Monday, Feb. 05, 1934
Luther on the Carpet
If it be true as Swedes believe that their scrawny old King Gustaf talked the roughest sort of turkey to Chancellor Adolf Hitler on his last visit to Berlin, then His Majesty has few more ardent admirers than the U. S. Ambassador to Germany, outwardly mild but inwardly rampant William Edward Dodd, onetime professor of history at the University of Chicago.
Some of the thoughts which have crossed Professor Dodd's mind since he reached Berlin have been bold in the extreme. He expresses himself strongly to Mrs. Dodd and the children.
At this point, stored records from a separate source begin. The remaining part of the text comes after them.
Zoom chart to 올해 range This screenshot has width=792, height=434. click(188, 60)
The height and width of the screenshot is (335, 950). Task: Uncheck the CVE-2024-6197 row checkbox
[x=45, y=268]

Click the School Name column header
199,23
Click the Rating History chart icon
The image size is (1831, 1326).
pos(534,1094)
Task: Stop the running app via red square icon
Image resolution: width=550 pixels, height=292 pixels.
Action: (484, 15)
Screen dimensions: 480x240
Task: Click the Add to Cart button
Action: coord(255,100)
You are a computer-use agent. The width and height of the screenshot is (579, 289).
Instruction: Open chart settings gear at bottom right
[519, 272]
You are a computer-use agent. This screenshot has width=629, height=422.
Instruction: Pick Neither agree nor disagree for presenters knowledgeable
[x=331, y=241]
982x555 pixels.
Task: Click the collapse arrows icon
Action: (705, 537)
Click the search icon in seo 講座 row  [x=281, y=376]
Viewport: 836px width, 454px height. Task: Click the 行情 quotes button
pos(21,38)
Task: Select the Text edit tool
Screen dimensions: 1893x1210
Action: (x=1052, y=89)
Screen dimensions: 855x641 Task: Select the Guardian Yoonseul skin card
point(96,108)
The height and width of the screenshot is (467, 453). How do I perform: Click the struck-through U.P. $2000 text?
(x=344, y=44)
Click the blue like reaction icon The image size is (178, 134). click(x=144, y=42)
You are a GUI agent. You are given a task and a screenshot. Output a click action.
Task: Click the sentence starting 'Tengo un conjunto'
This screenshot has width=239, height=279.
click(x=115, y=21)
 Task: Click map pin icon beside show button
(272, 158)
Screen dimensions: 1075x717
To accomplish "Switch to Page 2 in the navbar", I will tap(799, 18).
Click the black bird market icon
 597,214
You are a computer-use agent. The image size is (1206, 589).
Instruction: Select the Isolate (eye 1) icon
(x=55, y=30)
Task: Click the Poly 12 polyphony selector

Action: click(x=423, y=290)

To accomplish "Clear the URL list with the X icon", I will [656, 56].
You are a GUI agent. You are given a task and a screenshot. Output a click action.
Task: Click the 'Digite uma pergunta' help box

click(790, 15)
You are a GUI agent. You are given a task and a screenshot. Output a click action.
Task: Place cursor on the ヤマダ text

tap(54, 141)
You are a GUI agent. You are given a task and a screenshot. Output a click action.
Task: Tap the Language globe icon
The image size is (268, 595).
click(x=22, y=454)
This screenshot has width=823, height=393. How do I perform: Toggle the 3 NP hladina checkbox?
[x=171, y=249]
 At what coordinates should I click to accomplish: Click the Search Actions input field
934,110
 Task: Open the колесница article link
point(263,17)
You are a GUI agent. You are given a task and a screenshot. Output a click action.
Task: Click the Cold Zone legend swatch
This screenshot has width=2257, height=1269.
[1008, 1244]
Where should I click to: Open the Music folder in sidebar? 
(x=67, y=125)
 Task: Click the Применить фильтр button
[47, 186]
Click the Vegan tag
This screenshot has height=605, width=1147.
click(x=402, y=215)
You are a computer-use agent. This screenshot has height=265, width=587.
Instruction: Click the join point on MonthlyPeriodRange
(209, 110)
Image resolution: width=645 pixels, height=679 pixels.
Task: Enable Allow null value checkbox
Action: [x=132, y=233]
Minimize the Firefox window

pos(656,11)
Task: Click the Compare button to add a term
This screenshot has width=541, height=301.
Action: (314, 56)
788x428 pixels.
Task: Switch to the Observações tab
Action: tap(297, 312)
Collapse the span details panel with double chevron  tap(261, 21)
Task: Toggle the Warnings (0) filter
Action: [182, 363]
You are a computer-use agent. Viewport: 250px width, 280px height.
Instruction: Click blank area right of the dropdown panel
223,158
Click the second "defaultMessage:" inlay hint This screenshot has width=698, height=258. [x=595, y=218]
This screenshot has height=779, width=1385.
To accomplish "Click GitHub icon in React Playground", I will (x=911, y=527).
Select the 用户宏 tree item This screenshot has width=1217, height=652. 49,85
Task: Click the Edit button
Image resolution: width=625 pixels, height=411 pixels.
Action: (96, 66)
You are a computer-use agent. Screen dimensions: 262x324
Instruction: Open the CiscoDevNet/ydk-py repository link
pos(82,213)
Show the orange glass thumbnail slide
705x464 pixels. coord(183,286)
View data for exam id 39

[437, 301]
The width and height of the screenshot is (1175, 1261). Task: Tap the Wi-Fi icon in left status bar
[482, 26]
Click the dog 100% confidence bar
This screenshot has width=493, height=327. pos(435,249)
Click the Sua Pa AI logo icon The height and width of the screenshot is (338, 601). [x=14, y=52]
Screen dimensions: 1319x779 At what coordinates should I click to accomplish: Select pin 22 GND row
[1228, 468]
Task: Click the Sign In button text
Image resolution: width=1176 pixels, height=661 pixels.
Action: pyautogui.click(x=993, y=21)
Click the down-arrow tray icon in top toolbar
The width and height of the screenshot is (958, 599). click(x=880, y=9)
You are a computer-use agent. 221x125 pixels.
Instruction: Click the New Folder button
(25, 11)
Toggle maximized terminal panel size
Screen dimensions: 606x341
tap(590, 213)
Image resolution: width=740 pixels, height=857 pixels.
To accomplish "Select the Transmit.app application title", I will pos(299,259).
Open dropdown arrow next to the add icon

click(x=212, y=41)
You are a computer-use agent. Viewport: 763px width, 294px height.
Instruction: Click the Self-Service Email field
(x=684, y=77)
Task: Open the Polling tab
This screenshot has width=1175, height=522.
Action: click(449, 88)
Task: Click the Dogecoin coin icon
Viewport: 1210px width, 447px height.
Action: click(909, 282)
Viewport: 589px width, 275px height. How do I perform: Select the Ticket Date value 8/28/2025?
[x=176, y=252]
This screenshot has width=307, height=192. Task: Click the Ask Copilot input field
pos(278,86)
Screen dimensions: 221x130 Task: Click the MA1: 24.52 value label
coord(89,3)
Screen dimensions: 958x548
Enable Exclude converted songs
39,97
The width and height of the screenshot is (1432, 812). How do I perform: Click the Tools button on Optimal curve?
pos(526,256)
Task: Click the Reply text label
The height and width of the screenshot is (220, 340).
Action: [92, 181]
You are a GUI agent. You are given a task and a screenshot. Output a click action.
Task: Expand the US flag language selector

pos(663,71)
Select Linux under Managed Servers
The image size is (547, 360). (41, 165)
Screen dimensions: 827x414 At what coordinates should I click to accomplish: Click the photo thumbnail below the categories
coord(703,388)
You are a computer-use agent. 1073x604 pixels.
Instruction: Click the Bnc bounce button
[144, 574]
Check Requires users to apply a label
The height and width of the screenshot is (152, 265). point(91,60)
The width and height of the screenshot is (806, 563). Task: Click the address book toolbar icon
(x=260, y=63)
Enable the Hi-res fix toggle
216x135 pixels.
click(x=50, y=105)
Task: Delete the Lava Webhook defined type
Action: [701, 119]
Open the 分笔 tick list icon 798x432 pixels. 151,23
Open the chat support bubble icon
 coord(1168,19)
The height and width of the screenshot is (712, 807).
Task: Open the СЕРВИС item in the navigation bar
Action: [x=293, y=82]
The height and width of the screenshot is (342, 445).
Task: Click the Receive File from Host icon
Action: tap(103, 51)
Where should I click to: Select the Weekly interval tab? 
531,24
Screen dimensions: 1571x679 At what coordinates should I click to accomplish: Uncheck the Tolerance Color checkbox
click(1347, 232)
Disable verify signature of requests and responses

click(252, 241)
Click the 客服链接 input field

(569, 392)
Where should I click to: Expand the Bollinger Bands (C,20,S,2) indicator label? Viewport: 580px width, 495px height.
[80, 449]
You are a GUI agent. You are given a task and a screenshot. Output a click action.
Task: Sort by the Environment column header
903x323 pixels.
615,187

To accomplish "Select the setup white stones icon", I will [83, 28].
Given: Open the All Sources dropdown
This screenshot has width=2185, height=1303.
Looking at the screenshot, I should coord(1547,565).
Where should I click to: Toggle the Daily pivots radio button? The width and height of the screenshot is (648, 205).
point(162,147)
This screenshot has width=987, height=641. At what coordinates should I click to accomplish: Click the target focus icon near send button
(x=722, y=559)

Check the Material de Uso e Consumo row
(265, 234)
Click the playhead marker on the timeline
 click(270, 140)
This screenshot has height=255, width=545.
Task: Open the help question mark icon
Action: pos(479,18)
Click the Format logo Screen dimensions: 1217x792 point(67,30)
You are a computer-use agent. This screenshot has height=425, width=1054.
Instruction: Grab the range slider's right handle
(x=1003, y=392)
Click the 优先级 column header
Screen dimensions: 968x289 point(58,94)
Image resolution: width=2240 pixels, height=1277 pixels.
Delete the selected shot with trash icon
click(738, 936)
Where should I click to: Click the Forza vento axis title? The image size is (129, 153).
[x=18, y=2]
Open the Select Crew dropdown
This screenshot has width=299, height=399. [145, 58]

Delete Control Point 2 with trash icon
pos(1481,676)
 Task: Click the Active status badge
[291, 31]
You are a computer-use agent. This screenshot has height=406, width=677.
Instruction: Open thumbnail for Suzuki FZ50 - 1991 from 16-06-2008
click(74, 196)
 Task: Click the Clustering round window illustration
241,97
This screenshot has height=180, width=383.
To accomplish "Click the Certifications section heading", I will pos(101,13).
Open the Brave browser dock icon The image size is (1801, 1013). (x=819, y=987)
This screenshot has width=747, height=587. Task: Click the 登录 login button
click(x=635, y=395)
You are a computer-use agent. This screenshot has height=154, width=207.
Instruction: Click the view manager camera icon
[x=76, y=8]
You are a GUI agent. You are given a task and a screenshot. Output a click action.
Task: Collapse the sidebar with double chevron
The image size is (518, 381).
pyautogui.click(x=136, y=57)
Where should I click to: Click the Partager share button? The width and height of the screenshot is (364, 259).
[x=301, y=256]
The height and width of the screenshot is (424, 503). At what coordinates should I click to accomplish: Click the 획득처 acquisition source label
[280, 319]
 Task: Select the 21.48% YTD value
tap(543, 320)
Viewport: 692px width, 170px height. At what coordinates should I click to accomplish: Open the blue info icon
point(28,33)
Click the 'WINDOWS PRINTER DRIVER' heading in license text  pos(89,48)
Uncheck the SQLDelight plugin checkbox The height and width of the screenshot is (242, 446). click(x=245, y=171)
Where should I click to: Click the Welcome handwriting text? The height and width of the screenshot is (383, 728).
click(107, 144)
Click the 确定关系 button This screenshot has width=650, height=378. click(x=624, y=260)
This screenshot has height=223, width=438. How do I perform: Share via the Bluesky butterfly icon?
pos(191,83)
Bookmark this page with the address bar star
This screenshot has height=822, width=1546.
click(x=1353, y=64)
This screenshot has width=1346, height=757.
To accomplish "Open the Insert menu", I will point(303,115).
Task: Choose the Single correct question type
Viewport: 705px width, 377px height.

By last week he had called twice on the German Foreign Office, to demand equal treatment for Germany's U. S. creditors who are receiving far less than her Dutch and Swiss creditors. This outrage, Professor Dodd would like to have hotly told Chancellor Hitler, must be corrected.
When President Roosevelt found that Ambassador Dodd's first and second calls had produced not even a reply he took what Germans last week regarded as the "unprecedented" step of summoning to the White House owlish German Ambassador Dr. Hans Luther. On his departure bald Dr. Luther pinked hotly when he discovered that correspondents knew what the President had called him on the carpet about.
In effect Dr. Hjalmar Schacht, autocratic President of the Reichsbank, has cut the interest payments on German bonds held in the U. S. by refusing to let the full amount of payment be transferred out of Germany. Switzerland and Holland, by agreeing to increase their imports of German goods, have received full and preferential interest transfers. As for Adolf Hitler, one of his war cries has been against the iniquity of "interest slavery," the payment of interest being tainted in his mind with a stigma not unlike that attached by President Roosevelt to hoarding. So hot grew the squabbling of U. S. private creditors for their interest in Berlin last week that Dr. Schacht rushed off for a rest to Kiel. "I admit the necessity of paying interest on borrowed capital," said he, "but the common good should be considered before all else."